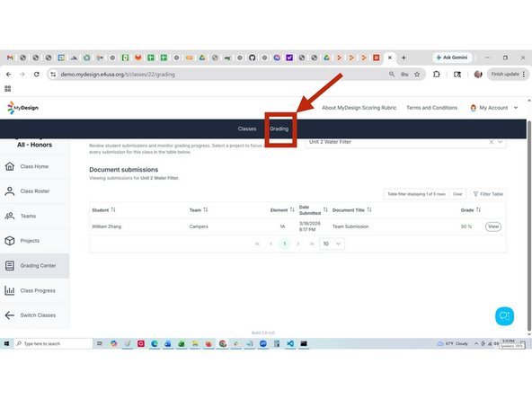This screenshot has width=532, height=399.
Task: Sort table by Student column
Action: tap(113, 210)
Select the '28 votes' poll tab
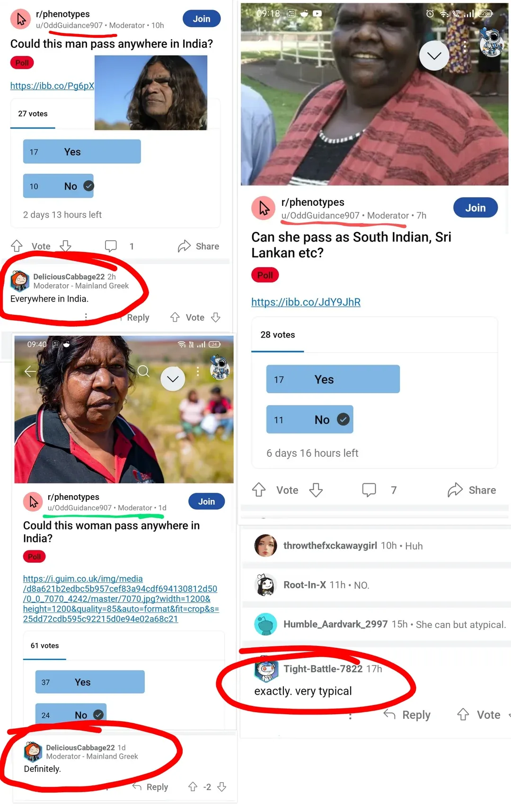Image resolution: width=511 pixels, height=812 pixels. click(278, 335)
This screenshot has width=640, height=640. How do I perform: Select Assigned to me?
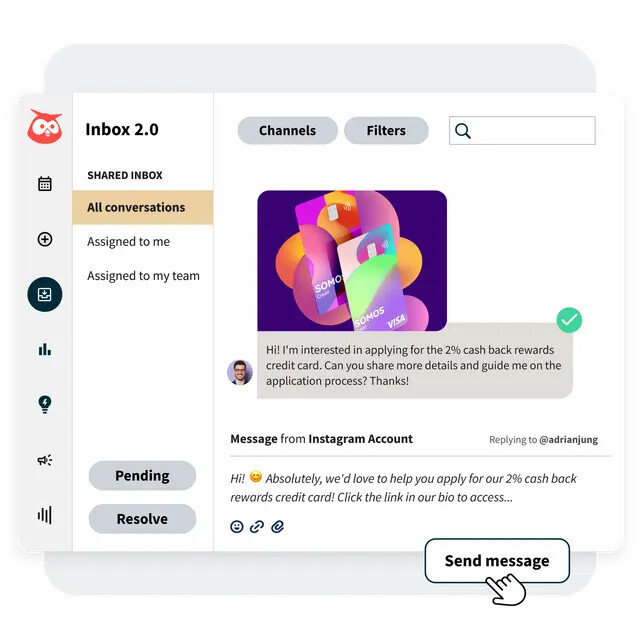129,242
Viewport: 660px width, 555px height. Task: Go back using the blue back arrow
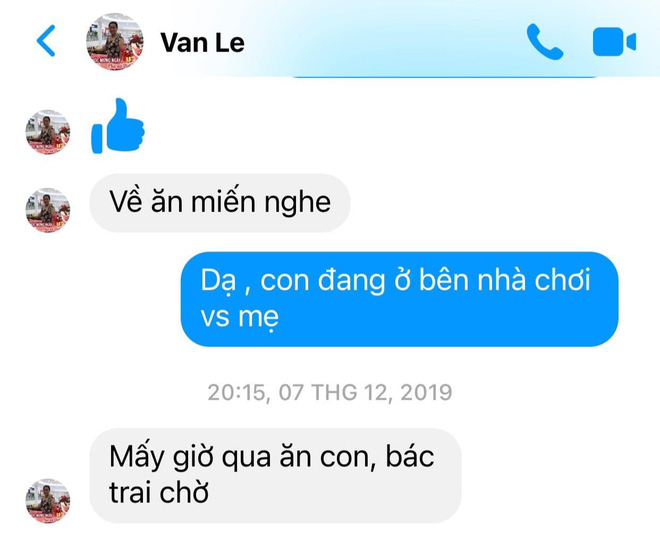tap(46, 40)
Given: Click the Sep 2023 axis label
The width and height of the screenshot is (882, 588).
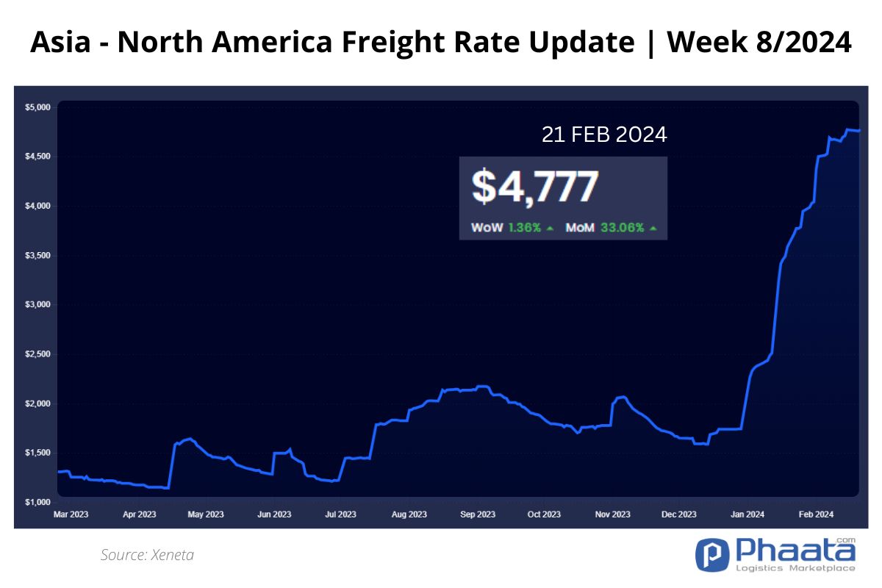Looking at the screenshot, I should (x=476, y=515).
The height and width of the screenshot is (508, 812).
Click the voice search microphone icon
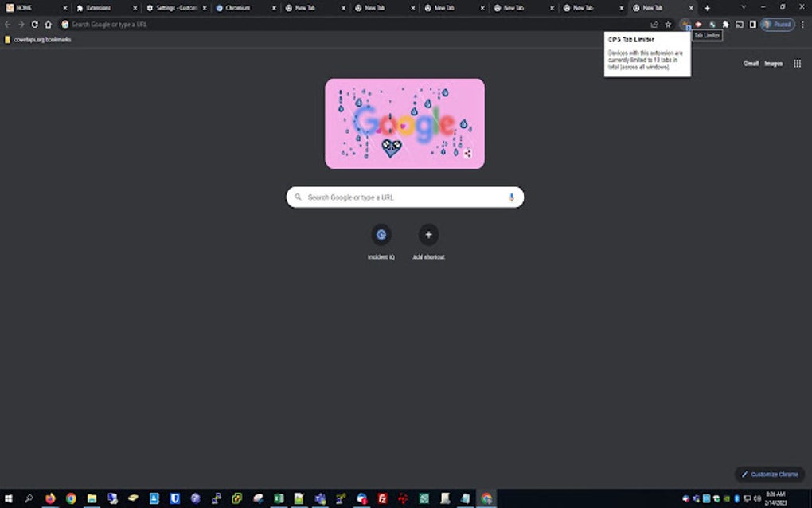coord(511,197)
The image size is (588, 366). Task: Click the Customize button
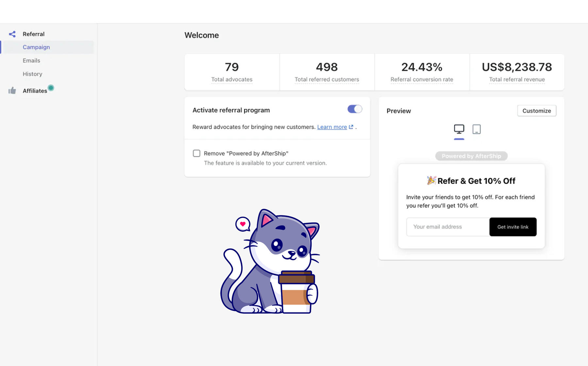point(537,111)
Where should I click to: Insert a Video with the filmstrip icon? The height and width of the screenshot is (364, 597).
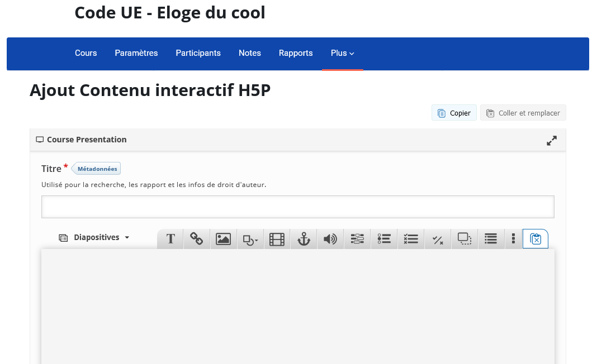click(x=277, y=239)
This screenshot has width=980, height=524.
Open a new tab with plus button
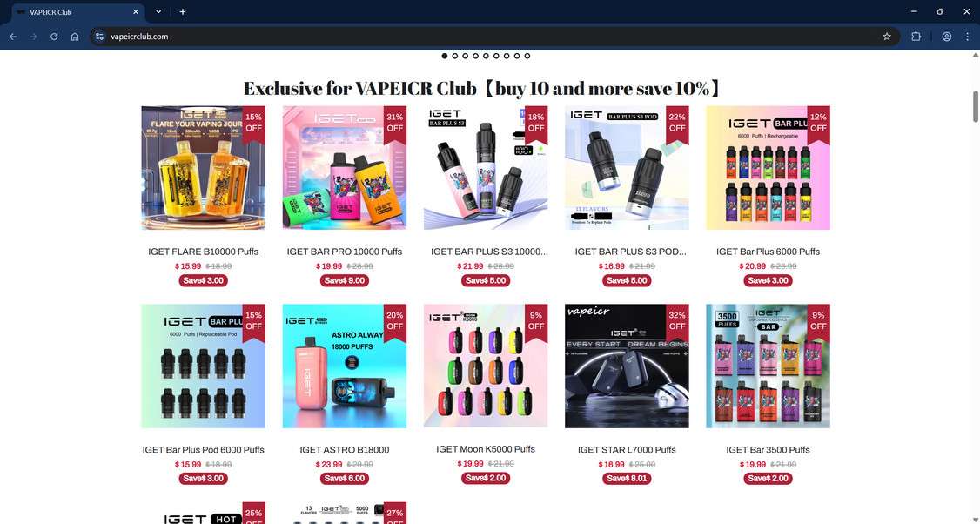pyautogui.click(x=183, y=12)
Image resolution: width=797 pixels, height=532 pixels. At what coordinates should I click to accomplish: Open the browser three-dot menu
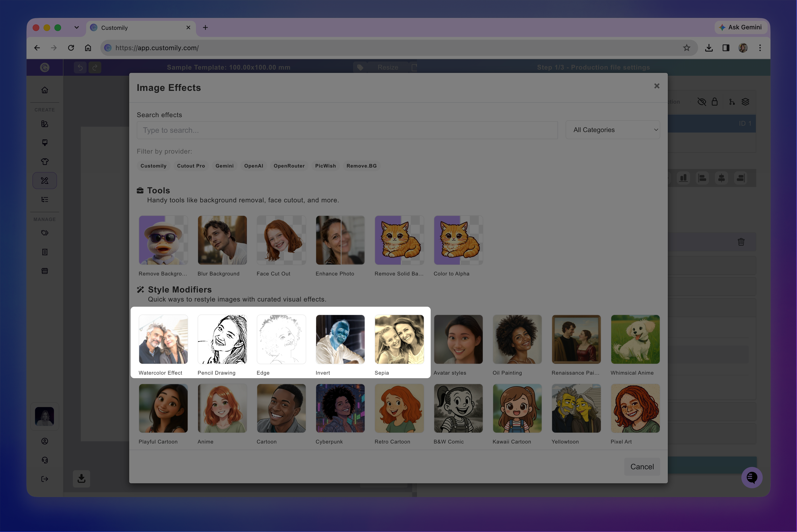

_ _ _ _

**Task**
Line for line, output the entries above from the line with "Viewport: 660px width, 555px" to the line with "This screenshot has width=980, height=524.", both included, and nothing more. Skip pictures.

**Output of the exercise**
Viewport: 660px width, 555px height. Task: Go back using the blue back arrow
tap(46, 40)
Given: Click the Sep 2023 axis label
The width and height of the screenshot is (882, 588).
Looking at the screenshot, I should (x=476, y=515).
The height and width of the screenshot is (508, 812).
Click the voice search microphone icon
coord(511,197)
The image size is (588, 366). Task: Click the Customize button
point(537,111)
Where should I click to: Insert a Video with the filmstrip icon? The height and width of the screenshot is (364, 597).
click(x=277, y=239)
This screenshot has width=980, height=524.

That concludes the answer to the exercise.